Bloomberg reports Harvard is buying up US energy stocks and now holds $US335m worth of oil and gas shares. But as environmental wickedness goes this is relatively modest, amounting to a bare 3 per cent of the university’s investments.

Wayne’s world

Wayne McKenna is responding to outrage at Australian Catholic University research cuts by starting to sell the achievements of his elite institute strategy. The university has reduced or eliminated the research time for over half the university staff who applied after a performance review. It is part of a university strategy to increase research performance with resources concentrated in seven institutes.

Professor McKenna tells staff that five of the university’s seven recent ARC grants went to researchers from the institutes, mainly in education, which is “further evidence that our research intensification strategy is beginning to bear fruit.” Yesterday the university also announced the report of a research project led by Simon Stewart from the university’s health institute on post hospital heart care is being published in The Lancet.

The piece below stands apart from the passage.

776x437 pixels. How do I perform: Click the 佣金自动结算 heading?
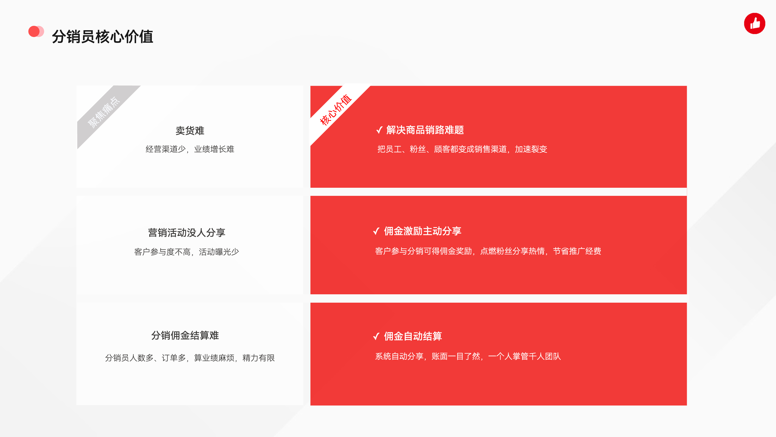pyautogui.click(x=413, y=336)
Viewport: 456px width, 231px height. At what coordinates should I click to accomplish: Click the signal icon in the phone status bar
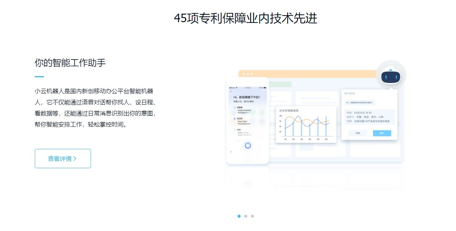click(x=231, y=87)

I’m guessing there will be many more announcements like it as ACU lifts its research profile, not least among aggrieved academics who feel they are losing research time to pay for it all. One of whom was not convinced yesterday, saying appeals against research time cuts would be heard by the same people who made the original decisions, “and one of them does not even have a PhD!” As reported in Campus Morning Mail on Monday the National Tertiary Education Union is expected to launch dispute proceedings with ACU management this week.


Immortal name

UWS is not the only university to sign an agreement coinciding with the China FTA (CMM Tuesday). The University of New South Wales was onto me quick-smart yesterday regarding its agreement with Fudan University in Shanghai. The English-language course is mainly taught there, with students visiting Sydney for a unit on doing business in Australia – which hopefully includes the reasons for the university’s confusing branding. While the agreement is with the University of New South Wales Business School, the Australian Graduate School of Management (UNSW Australia) will award the degree. Back in July the university rolled the once celebrated AGSM into the business school, except for postgraduate awards. Wonder why the Chinese think we are inscrutable?